▶ [Dataset entries]
[Start of Attachment]

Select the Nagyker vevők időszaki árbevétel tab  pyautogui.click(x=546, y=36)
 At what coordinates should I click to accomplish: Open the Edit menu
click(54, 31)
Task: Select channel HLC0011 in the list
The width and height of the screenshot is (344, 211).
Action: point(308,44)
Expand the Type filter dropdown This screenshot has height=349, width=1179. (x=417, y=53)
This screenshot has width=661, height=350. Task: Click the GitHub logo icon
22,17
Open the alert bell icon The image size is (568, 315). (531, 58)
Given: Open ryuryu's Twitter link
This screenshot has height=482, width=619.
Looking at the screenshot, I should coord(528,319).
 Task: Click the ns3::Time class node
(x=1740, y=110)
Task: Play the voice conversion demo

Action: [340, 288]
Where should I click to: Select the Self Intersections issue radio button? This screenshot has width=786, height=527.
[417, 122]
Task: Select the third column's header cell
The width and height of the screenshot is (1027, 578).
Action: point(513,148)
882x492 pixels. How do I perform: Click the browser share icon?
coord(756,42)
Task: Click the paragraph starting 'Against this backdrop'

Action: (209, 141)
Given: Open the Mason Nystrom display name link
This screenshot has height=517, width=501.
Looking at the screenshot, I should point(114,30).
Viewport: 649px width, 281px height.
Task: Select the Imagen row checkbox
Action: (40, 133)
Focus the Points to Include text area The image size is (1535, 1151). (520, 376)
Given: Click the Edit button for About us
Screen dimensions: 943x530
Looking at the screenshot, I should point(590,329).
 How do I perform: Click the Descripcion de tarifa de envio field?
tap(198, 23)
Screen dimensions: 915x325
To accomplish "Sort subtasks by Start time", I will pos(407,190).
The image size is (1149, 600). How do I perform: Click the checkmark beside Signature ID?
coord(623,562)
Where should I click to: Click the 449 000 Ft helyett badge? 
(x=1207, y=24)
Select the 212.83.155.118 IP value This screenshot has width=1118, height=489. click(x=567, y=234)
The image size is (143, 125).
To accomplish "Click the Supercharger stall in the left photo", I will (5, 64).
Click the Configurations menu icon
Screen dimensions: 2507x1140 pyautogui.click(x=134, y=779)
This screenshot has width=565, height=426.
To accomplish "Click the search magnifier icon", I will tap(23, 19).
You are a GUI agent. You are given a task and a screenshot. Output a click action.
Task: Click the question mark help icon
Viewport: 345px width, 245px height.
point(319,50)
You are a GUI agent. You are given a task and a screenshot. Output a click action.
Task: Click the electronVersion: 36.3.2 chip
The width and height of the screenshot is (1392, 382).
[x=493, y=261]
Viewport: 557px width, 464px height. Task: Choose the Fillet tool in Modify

[End of Attachment]

Could you give the number of lines in the entries that contain the string "link"? Only the number, please.

2